(Collection entries)
☆ ☆ ☆ ☆

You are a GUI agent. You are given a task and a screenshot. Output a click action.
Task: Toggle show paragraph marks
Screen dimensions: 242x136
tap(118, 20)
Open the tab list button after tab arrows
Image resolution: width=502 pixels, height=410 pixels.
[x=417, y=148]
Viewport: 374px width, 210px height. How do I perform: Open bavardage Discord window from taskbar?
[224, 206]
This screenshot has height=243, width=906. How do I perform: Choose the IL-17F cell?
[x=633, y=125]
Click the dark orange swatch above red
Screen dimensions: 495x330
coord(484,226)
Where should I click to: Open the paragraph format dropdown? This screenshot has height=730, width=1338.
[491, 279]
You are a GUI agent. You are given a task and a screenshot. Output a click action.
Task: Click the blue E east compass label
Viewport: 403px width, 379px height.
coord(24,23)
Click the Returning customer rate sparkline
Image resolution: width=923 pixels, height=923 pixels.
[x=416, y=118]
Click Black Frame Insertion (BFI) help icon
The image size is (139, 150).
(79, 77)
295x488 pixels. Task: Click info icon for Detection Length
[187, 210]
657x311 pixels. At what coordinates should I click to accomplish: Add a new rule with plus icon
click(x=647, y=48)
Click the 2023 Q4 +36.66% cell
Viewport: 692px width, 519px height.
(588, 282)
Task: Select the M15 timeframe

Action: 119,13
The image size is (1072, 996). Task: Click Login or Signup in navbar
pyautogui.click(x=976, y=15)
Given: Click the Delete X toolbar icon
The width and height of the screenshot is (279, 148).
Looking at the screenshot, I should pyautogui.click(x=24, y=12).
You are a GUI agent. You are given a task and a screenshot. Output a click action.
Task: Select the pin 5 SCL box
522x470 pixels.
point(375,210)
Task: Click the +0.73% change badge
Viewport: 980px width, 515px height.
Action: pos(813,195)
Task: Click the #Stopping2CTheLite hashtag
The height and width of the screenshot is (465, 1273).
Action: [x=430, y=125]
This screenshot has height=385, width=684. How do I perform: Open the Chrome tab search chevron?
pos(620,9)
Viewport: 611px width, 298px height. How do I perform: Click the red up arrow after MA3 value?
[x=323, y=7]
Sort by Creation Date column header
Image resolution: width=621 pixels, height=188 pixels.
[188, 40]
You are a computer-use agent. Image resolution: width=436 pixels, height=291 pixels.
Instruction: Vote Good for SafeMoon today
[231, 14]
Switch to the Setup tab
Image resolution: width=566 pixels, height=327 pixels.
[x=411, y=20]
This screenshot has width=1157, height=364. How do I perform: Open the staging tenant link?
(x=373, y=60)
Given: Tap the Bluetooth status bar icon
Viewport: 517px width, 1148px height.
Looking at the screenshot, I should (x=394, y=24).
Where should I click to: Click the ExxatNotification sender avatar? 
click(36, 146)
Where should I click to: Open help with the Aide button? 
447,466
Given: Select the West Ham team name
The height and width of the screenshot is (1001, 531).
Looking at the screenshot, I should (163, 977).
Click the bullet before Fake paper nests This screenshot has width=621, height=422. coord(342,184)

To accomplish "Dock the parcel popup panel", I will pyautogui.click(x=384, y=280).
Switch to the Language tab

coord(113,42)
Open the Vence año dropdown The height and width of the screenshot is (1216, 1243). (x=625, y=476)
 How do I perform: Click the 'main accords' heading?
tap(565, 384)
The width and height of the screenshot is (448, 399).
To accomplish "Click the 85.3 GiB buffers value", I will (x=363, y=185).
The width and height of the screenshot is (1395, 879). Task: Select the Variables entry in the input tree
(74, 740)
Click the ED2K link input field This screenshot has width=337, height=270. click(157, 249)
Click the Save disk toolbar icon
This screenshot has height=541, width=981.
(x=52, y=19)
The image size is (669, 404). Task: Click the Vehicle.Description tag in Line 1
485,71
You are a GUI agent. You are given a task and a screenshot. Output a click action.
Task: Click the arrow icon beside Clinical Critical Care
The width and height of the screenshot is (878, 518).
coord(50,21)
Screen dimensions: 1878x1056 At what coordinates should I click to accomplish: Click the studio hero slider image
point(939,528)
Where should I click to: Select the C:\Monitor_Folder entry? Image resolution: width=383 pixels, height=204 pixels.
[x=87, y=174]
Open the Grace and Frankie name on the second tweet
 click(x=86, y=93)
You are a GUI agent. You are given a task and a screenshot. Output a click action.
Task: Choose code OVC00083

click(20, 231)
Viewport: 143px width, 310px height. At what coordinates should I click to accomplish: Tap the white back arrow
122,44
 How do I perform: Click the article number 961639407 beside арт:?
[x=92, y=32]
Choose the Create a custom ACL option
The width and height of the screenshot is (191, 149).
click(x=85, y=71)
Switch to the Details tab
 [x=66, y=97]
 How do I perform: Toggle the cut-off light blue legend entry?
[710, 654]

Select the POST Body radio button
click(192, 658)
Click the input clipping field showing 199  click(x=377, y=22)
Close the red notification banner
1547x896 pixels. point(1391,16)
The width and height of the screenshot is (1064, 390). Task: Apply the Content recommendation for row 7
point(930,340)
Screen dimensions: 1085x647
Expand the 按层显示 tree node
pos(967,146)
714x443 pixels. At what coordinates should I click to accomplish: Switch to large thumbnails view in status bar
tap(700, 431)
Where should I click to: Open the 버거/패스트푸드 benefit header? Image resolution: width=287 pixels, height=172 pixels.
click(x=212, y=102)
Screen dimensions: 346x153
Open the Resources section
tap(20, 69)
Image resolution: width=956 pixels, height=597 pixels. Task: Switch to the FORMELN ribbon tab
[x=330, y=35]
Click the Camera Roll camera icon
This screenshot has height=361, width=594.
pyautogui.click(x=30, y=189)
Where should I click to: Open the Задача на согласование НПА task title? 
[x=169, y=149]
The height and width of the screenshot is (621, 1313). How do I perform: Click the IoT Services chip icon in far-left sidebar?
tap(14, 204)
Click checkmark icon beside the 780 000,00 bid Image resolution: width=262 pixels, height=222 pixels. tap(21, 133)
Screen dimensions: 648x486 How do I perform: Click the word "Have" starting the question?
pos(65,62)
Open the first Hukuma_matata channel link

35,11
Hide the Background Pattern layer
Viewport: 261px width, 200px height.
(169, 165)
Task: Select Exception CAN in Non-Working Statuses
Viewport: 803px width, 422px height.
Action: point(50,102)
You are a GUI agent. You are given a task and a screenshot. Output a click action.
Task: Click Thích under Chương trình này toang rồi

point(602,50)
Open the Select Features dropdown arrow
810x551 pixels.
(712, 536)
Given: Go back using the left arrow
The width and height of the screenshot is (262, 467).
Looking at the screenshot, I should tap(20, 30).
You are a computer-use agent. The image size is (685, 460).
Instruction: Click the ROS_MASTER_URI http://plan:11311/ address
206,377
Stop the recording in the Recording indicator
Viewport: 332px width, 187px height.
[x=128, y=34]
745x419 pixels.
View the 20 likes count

☆ ☆ ☆ ☆

[EXERCISE GOAL]
Transcribe each line above exactly; skip none.

[SOLVED PROBLEM]
You are a GUI agent. You are given a task and a screenshot. Output a click action.
Task: Toggle show paragraph marks
Screen dimensions: 242x136
tap(118, 20)
Open the tab list button after tab arrows
Image resolution: width=502 pixels, height=410 pixels.
[x=417, y=148]
Viewport: 374px width, 210px height. How do I perform: Open bavardage Discord window from taskbar?
[224, 206]
This screenshot has height=243, width=906. How do I perform: Choose the IL-17F cell?
[x=633, y=125]
Click the dark orange swatch above red
Screen dimensions: 495x330
coord(484,226)
Where should I click to: Open the paragraph format dropdown? This screenshot has height=730, width=1338.
[491, 279]
You are a GUI agent. You are given a task and a screenshot. Output a click action.
Task: Click the blue E east compass label
Viewport: 403px width, 379px height.
coord(24,23)
Click the Returning customer rate sparkline
Image resolution: width=923 pixels, height=923 pixels.
[x=416, y=118]
Click Black Frame Insertion (BFI) help icon
The image size is (139, 150).
(79, 77)
295x488 pixels. Task: Click info icon for Detection Length
[187, 210]
657x311 pixels. At what coordinates should I click to accomplish: Add a new rule with plus icon
click(x=647, y=48)
Click the 2023 Q4 +36.66% cell
Viewport: 692px width, 519px height.
(588, 282)
Task: Select the M15 timeframe

Action: 119,13
The image size is (1072, 996). Task: Click Login or Signup in navbar
pyautogui.click(x=976, y=15)
Given: Click the Delete X toolbar icon
The width and height of the screenshot is (279, 148).
Looking at the screenshot, I should pyautogui.click(x=24, y=12).
You are a GUI agent. You are given a task and a screenshot. Output a click action.
Task: Select the pin 5 SCL box
522x470 pixels.
point(375,210)
Task: Click the +0.73% change badge
Viewport: 980px width, 515px height.
Action: pos(813,195)
Task: Click the #Stopping2CTheLite hashtag
The height and width of the screenshot is (465, 1273).
Action: [x=430, y=125]
This screenshot has height=385, width=684. How do I perform: Open the Chrome tab search chevron?
pos(620,9)
Viewport: 611px width, 298px height. How do I perform: Click the red up arrow after MA3 value?
[x=323, y=7]
Sort by Creation Date column header
Image resolution: width=621 pixels, height=188 pixels.
[188, 40]
You are a computer-use agent. Image resolution: width=436 pixels, height=291 pixels.
Instruction: Vote Good for SafeMoon today
[231, 14]
Switch to the Setup tab
Image resolution: width=566 pixels, height=327 pixels.
[x=411, y=20]
This screenshot has width=1157, height=364. How do I perform: Open the staging tenant link?
(x=373, y=60)
Given: Tap the Bluetooth status bar icon
Viewport: 517px width, 1148px height.
Looking at the screenshot, I should (x=394, y=24).
Where should I click to: Click the ExxatNotification sender avatar? 
click(36, 146)
Where should I click to: Open help with the Aide button? 
447,466
Given: Select the West Ham team name
The height and width of the screenshot is (1001, 531).
Looking at the screenshot, I should (163, 977).
Click the bullet before Fake paper nests This screenshot has width=621, height=422. coord(342,184)

To accomplish "Dock the parcel popup panel", I will pyautogui.click(x=384, y=280).
Switch to the Language tab

coord(113,42)
Open the Vence año dropdown The height and width of the screenshot is (1216, 1243). (x=625, y=476)
 How do I perform: Click the 'main accords' heading?
tap(565, 384)
The width and height of the screenshot is (448, 399).
To accomplish "Click the 85.3 GiB buffers value", I will (x=363, y=185).
The width and height of the screenshot is (1395, 879). Task: Select the Variables entry in the input tree
(74, 740)
Click the ED2K link input field This screenshot has width=337, height=270. click(157, 249)
Click the Save disk toolbar icon
This screenshot has height=541, width=981.
(x=52, y=19)
The image size is (669, 404). Task: Click the Vehicle.Description tag in Line 1
485,71
You are a GUI agent. You are given a task and a screenshot. Output a click action.
Task: Click the arrow icon beside Clinical Critical Care
The width and height of the screenshot is (878, 518).
coord(50,21)
Screen dimensions: 1878x1056 At what coordinates should I click to accomplish: Click the studio hero slider image
point(939,528)
Where should I click to: Select the C:\Monitor_Folder entry? Image resolution: width=383 pixels, height=204 pixels.
[x=87, y=174]
Open the Grace and Frankie name on the second tweet
 click(x=86, y=93)
You are a GUI agent. You are given a task and a screenshot. Output a click action.
Task: Choose code OVC00083

click(20, 231)
Viewport: 143px width, 310px height. At what coordinates should I click to accomplish: Tap the white back arrow
122,44
 How do I perform: Click the article number 961639407 beside арт:?
[x=92, y=32]
Choose the Create a custom ACL option
The width and height of the screenshot is (191, 149).
click(x=85, y=71)
Switch to the Details tab
 [x=66, y=97]
 How do I perform: Toggle the cut-off light blue legend entry?
[710, 654]

Select the POST Body radio button
click(192, 658)
Click the input clipping field showing 199  click(x=377, y=22)
Close the red notification banner
1547x896 pixels. point(1391,16)
The width and height of the screenshot is (1064, 390). Task: Apply the Content recommendation for row 7
point(930,340)
Screen dimensions: 1085x647
Expand the 按层显示 tree node
pos(967,146)
714x443 pixels. At what coordinates should I click to accomplish: Switch to large thumbnails view in status bar
tap(700, 431)
Where should I click to: Open the 버거/패스트푸드 benefit header? Image resolution: width=287 pixels, height=172 pixels.
click(x=212, y=102)
Screen dimensions: 346x153
Open the Resources section
tap(20, 69)
Image resolution: width=956 pixels, height=597 pixels. Task: Switch to the FORMELN ribbon tab
[x=330, y=35]
Click the Camera Roll camera icon
This screenshot has height=361, width=594.
pyautogui.click(x=30, y=189)
Where should I click to: Open the Задача на согласование НПА task title? 
[x=169, y=149]
The height and width of the screenshot is (621, 1313). How do I perform: Click the IoT Services chip icon in far-left sidebar?
tap(14, 204)
Click checkmark icon beside the 780 000,00 bid Image resolution: width=262 pixels, height=222 pixels. tap(21, 133)
Screen dimensions: 648x486 How do I perform: Click the word "Have" starting the question?
pos(65,62)
Open the first Hukuma_matata channel link

35,11
Hide the Background Pattern layer
Viewport: 261px width, 200px height.
(169, 165)
Task: Select Exception CAN in Non-Working Statuses
Viewport: 803px width, 422px height.
Action: point(50,102)
You are a GUI agent. You are given a task and a screenshot. Output a click action.
Task: Click Thích under Chương trình này toang rồi

point(602,50)
Open the Select Features dropdown arrow
810x551 pixels.
(712, 536)
Given: Go back using the left arrow
The width and height of the screenshot is (262, 467).
Looking at the screenshot, I should tap(20, 30).
You are a computer-use agent. The image size is (685, 460).
Instruction: Click the ROS_MASTER_URI http://plan:11311/ address
206,377
Stop the recording in the Recording indicator
Viewport: 332px width, 187px height.
[x=128, y=34]
745x419 pixels.
View the 20 likes count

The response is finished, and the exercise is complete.